** Goal of the exercise **
Gather each line of the records where "from" appears.

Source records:
* * * * * * *

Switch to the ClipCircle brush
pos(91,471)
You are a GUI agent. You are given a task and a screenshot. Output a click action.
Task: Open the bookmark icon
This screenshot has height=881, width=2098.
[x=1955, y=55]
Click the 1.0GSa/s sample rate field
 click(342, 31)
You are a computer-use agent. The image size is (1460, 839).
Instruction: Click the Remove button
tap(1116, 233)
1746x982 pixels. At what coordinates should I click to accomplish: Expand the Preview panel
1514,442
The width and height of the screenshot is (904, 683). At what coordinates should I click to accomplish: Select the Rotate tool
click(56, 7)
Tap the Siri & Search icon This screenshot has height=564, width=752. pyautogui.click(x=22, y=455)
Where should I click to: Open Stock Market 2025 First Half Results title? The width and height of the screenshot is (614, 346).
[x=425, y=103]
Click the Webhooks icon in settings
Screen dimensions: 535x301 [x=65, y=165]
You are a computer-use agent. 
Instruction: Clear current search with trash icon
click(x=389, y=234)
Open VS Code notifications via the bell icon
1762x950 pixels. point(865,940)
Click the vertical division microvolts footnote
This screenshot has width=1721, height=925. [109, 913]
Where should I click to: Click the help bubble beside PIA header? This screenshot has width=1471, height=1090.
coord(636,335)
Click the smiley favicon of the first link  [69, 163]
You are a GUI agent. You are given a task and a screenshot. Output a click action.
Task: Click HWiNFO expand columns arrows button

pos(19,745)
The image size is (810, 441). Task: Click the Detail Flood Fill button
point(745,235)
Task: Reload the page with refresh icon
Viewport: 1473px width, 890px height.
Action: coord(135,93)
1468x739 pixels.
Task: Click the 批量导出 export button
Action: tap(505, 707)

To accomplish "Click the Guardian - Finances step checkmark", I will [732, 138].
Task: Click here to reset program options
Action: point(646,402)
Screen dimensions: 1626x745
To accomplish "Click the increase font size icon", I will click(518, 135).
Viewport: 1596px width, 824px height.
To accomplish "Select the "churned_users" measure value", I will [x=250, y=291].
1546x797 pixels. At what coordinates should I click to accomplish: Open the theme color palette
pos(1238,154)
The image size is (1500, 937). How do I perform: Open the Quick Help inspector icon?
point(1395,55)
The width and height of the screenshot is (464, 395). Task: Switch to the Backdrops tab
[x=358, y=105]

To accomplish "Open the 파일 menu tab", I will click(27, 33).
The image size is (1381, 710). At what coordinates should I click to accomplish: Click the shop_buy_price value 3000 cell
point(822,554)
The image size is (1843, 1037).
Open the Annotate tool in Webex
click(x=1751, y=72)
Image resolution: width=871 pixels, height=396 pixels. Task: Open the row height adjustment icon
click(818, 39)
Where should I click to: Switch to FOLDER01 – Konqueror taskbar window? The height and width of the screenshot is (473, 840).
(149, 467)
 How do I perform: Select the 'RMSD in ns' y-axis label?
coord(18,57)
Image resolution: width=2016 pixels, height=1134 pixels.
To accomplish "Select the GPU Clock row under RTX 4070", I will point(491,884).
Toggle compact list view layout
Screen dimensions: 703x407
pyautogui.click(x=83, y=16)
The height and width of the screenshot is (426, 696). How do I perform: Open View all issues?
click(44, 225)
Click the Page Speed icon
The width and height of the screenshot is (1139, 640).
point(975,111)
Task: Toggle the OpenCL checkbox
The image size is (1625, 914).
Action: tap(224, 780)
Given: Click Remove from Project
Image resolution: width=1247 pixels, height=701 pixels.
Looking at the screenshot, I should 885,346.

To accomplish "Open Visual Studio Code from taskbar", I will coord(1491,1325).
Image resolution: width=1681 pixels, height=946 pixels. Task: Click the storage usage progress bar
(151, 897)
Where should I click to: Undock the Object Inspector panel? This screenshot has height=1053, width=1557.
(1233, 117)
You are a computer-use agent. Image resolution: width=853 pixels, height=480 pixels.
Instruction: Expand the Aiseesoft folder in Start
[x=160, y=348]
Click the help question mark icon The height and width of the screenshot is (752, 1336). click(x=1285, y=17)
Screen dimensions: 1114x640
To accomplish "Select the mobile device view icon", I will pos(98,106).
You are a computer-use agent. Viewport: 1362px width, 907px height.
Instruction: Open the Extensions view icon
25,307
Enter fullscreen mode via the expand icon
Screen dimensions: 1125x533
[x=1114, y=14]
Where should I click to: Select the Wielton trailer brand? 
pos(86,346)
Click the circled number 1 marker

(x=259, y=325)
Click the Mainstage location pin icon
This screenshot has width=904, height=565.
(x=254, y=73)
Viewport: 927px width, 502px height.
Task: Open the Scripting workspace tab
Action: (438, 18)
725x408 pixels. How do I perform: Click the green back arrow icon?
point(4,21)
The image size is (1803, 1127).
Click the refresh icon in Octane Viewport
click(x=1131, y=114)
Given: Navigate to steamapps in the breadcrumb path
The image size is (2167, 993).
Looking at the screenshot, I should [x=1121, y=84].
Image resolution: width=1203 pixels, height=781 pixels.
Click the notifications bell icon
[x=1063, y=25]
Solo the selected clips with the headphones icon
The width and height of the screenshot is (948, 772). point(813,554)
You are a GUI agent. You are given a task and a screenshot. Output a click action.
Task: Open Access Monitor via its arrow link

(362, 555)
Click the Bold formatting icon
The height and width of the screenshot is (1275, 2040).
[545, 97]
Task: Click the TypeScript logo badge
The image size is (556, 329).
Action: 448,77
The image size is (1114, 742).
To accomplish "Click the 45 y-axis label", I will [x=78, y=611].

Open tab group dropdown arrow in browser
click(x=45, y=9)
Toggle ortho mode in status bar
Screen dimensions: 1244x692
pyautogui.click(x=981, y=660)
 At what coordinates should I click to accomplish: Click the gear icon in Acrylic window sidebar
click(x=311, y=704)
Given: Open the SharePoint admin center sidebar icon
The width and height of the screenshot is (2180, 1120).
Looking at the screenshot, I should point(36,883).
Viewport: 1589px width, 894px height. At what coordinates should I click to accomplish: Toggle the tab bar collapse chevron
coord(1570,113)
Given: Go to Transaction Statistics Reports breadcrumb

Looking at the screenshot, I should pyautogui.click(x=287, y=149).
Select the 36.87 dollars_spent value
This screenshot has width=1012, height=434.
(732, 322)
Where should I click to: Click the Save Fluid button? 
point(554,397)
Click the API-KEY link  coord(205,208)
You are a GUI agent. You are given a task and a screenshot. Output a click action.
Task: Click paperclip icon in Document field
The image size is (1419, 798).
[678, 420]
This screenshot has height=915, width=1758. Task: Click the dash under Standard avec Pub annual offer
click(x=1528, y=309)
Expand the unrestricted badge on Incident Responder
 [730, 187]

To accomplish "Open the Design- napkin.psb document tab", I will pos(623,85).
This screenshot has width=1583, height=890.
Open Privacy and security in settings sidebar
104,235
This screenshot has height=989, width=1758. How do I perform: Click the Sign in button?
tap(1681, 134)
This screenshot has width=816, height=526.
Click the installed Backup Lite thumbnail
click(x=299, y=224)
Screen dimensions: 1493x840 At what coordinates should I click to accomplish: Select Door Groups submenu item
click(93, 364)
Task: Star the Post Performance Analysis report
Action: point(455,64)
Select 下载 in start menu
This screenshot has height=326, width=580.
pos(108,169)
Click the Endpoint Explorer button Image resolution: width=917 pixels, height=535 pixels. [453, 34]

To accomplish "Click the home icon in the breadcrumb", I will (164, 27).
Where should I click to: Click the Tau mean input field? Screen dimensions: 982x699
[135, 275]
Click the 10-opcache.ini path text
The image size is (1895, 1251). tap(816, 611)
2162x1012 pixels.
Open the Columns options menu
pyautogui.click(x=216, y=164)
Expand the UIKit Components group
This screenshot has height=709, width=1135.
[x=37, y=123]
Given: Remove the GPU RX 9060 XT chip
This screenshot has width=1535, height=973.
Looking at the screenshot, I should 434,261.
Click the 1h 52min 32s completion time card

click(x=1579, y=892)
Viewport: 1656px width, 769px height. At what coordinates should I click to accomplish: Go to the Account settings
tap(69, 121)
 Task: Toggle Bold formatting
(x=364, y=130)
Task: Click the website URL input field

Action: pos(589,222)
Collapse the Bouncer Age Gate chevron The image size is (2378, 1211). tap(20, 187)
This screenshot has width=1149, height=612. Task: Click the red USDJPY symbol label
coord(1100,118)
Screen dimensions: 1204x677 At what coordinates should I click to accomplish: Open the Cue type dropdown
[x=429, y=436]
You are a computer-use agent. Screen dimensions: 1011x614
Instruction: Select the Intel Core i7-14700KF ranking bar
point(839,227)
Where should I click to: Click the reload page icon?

* * * * * * *

** Result below **
Given: Click Remove from Project
To accomplish "Open Visual Studio Code from taskbar", I will coord(1491,1325).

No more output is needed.